We described a method to answer a query by decomposing it into a continuous formulation, which we refer to as Continuous Query Decomposition (CQD). In this section we demonstrate the effectiveness of CQD on the task of answering complex queries that cannot be answered using the incomplete KG, and report experimental results for continuous optimisation (CQD-CO, Section 3.1) and beam search (CQD-Beam, Section 3.2). We also provide a qualitative analysis of how our method can be used to obtain explanations for a given complex query answer. For the sake of comparison, we use the same datasets and evaluation metrics as Ren et al. (2020).

5.1. DATASETS

Following Ren et al. (2020) , we evaluate our approach on FB15k (Bordes et al., 2013) and FB15k-237 (Toutanova & Chen, 2015) -two subset of the Freebase knowledge graph -and NELL995 (Xiong et al., 2017) , a KG generated by the NELL system (Mitchell et al., 2015) . In order to compare with previous work on query answering, we use the queries generated by Ren et al. ( 2020) from these datasets. Dataset statistics are detailed in Table 1 . We consider a total of 9 query types, including atomic queries, and 2 query types that contain disjunctions -the different query types are shown in Fig. 2 . Note that in our framework, the neural link predictor is only trained on atomic queries, while the evaluation is carried out on the complete set of query types in Fig. 2 . Note that each query in Table 1 can have multiple answers, therefore the total number of training instances can be higher. For atomic queries (of type 1p), this number is equal to the number of edges in the training graph. Other methods like GQE (Hamilton et al., 2018) and Q2B (Ren et al., 2020) require a dataset with more query types. As an example, the FB15k dataset contains approximately 960k instances for 1p queries. When adding 2p, 3p, 2i, and 3i queries employed by GQE and Q2B during training, this number increases to 65 million instances.

5.2. MODEL DETAILS

To obtain embeddings for the query answering task, we use ComplEx (Trouillon et al., 2016) a variational approximation of the nuclear tensor p-norm for regularisation (Lacroix et al., 2018) . We fix a learning rate of 0.1 and use the Adagrad optimiser. We then tune the hyperparameters of ComplEx on the validation set for each dataset, via grid search. We consider ranks (size of the embedding) in {100, 200, 500, 1000}, batch size in {100, 500, 1000}, and regularisation coefficients in the interval 10 -4 , 0.5 . For query answering we experimented with the Gödel and product t-norms -we select the best t-norm for each query type according to the best validation accuracy. For CQD-CO, we optimise variable and target embeddings with Adam, using the same initialisation scheme as Lacroix et al. (2018) , with an initial learning rate of 0.1 and a maximum of 1,000 iterations. In practice, we observed that the procedure usually converges in less than 300 iterations. For CQD-Beam, the beam size k ∈ {2 2 , 2 3 , . . . , 2 8 } is found on an held-out validation set.

•••••

REQUIRED WORK:
1. In the CQD excerpt, which optimiser is used with the fixed learning rate of 0.1 when training ComplEx?
2. Print the passage of the CQD excerpt between "We described a" and "et al. (2020).", inclusive.

DATA LINES:
•••••

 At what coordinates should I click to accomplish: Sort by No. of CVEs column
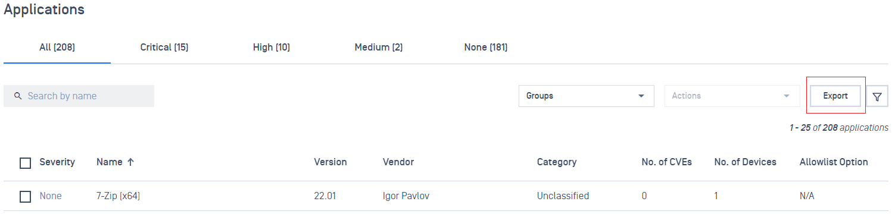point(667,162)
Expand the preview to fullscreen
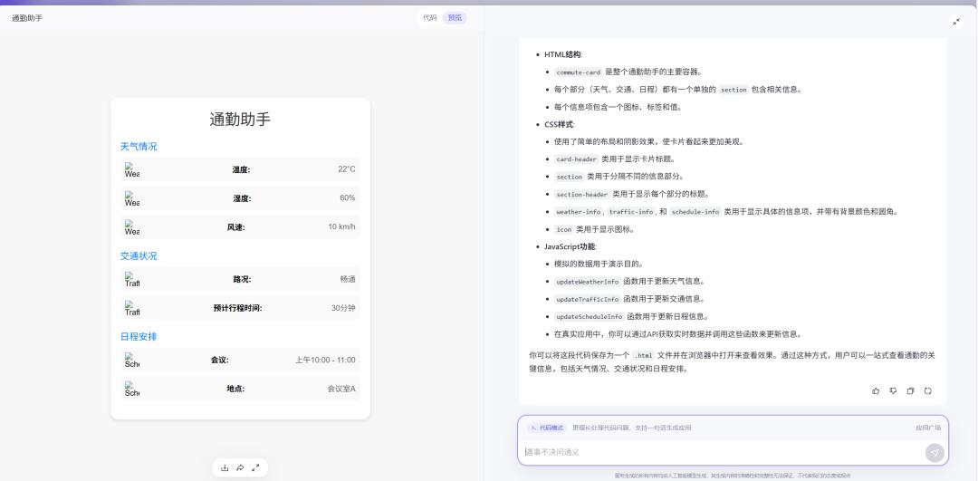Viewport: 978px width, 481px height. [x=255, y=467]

•••••

TASK ANSWERS:
1. The Adagrad optimiser.

2.
We described a method to answer a query by decomposing it into a continuous formulation, which we refer to as Continuous Query Decomposition (CQD). In this section we demonstrate the effectiveness of CQD on the task of answering complex queries that cannot be answered using the incomplete KG, and report experimental results for continuous optimisation (CQD-CO, Section 3.1) and beam search (CQD-Beam, Section 3.2). We also provide a qualitative analysis of how our method can be used to obtain explanations for a given complex query answer. For the sake of comparison, we use the same datasets and evaluation metrics as Ren et al. (2020).